Hamptons Dining Dish: Nick & Toni’s, Rowdy Hall, Love Lane Kitchen, aMano

Nick & Toni's Chicken
Nick & Toni’s chicken

Nick & Toni’s in East Hampton has announced that Bryan Futerman has taken the position of Chef de Cuisine for the 2015 season. Futerman will oversee and coordinate all the restaurant food operations, while also working the line and preparing upscale Mediterranean cuisine. The restaurant has also announced they will now serve dinner daily beginning at 6 p.m. The menu, which features seasonal ingredients and is subject to change, includes items such as: zucchini chips; affettato—Chef’s selection of La Quercia cured meats; penne alla vecchia bettola with spicy, oven-roasted tomato sauce; free-range chicken with crushed Yukon gold potatoes, roasted garlic, house-cured pancetta and rosemary jus; and tartufo—caramel truffle, chocolate and hazelnut gelato and almond-biscotti crumbs. 631-324-3550 nickandtonis.com.

Nick & Toni's penne
Nick & Toni’s penne

Rowdy Hall in East Hampton serves lunch and dinner daily beginning at noon. Summer menu items, subject to change, include: grilled asparagus salad with arugula, shaved Grana Padano and truffle vinaigrette; Tuscan kale salad with feta cheese, hard-cooked egg, garlic bread crumbs and rice wine vinaigrette; salmon with Asian vegetable salad, rice wine-sesame vinaigrette; roast leg of lamb with saffron couscous and sweet peas mint aioli; and yellowfin tuna with crispy asparagus-daikon salad, sesame-soy vinaigrette and spring pea pesto. 631-324-8555 rowdyhall.com.
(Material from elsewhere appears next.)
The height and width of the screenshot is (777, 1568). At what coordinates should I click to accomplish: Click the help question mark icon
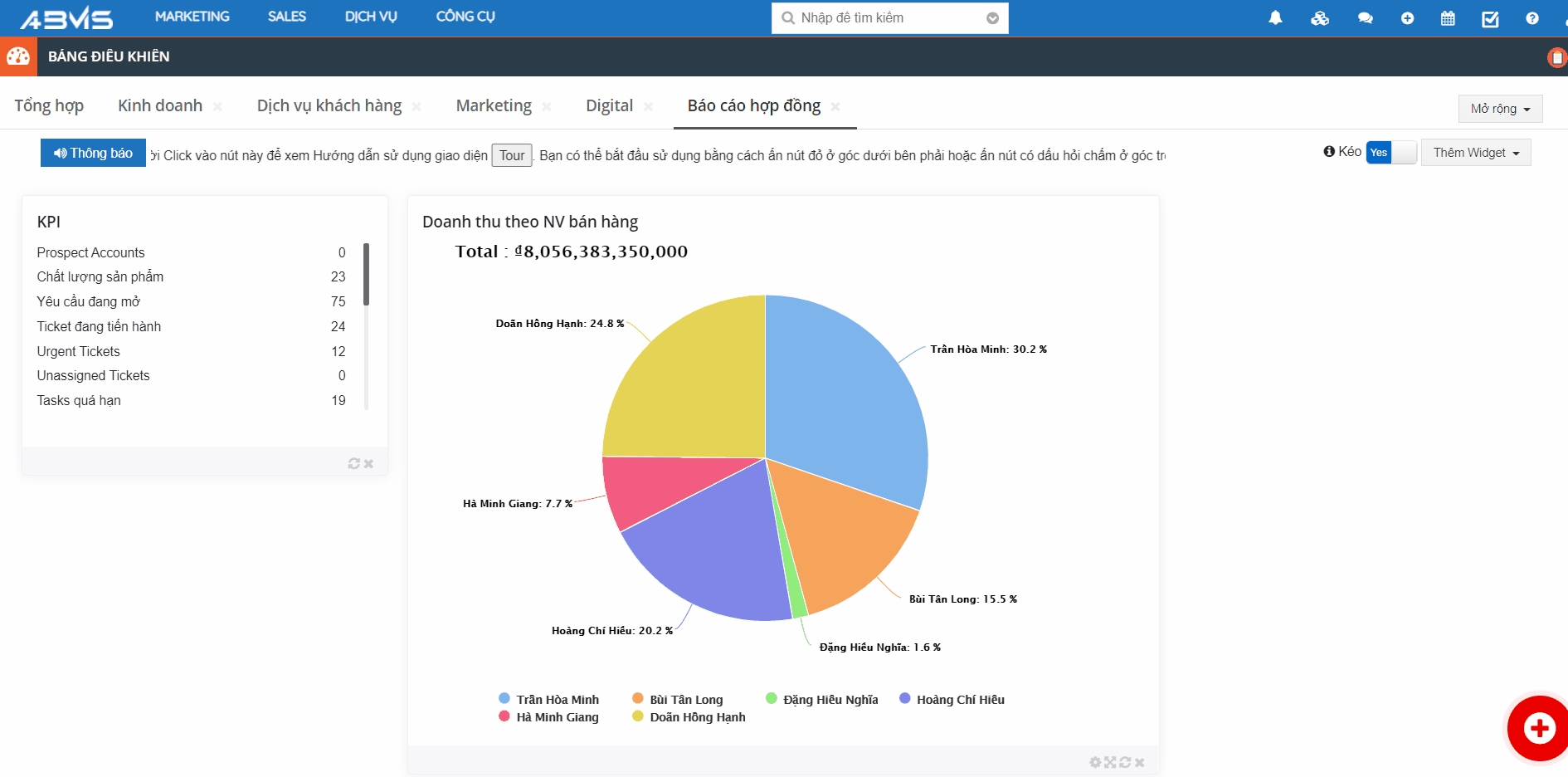pyautogui.click(x=1531, y=18)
Love Lane Kitchen in Mattituck serves breakfast and lunch Monday through Friday from 7 a.m. to 4 p.m. and on Saturday and Sunday from 8 a.m. to 4 p.m., dinner is served Friday through Monday from 5 to 9:30 p.m. Breakfast items include: French toast, pancakes, free-style eggs, rancheros, pastrami hash, granola ’n’ yogurt and oatmeal. Lunch items include: the burger—a half-pound, antibiotic-free beef patty on a brioche roll served with garlic and herb fries, lettuce, tomato and your choice of cheese; the cobb salad with roasted chicken, avocado, bacon, tomatoes, sliced egg and crumbled blue cheese served on romaine lettuce with homemade blue cheese dressing; goat cheese panino with fresh goat cheese, sautéed mushrooms, onions, zucchini, squash and eggplant with mesclun greens on pressed focaccia; and fish tacos—two flour tortillas stuffed with fresh grilled fish, marinated radish, guacamole and cilantro sour cream served with cucumber salad. 631-298-8989 lovelanekitchen.com.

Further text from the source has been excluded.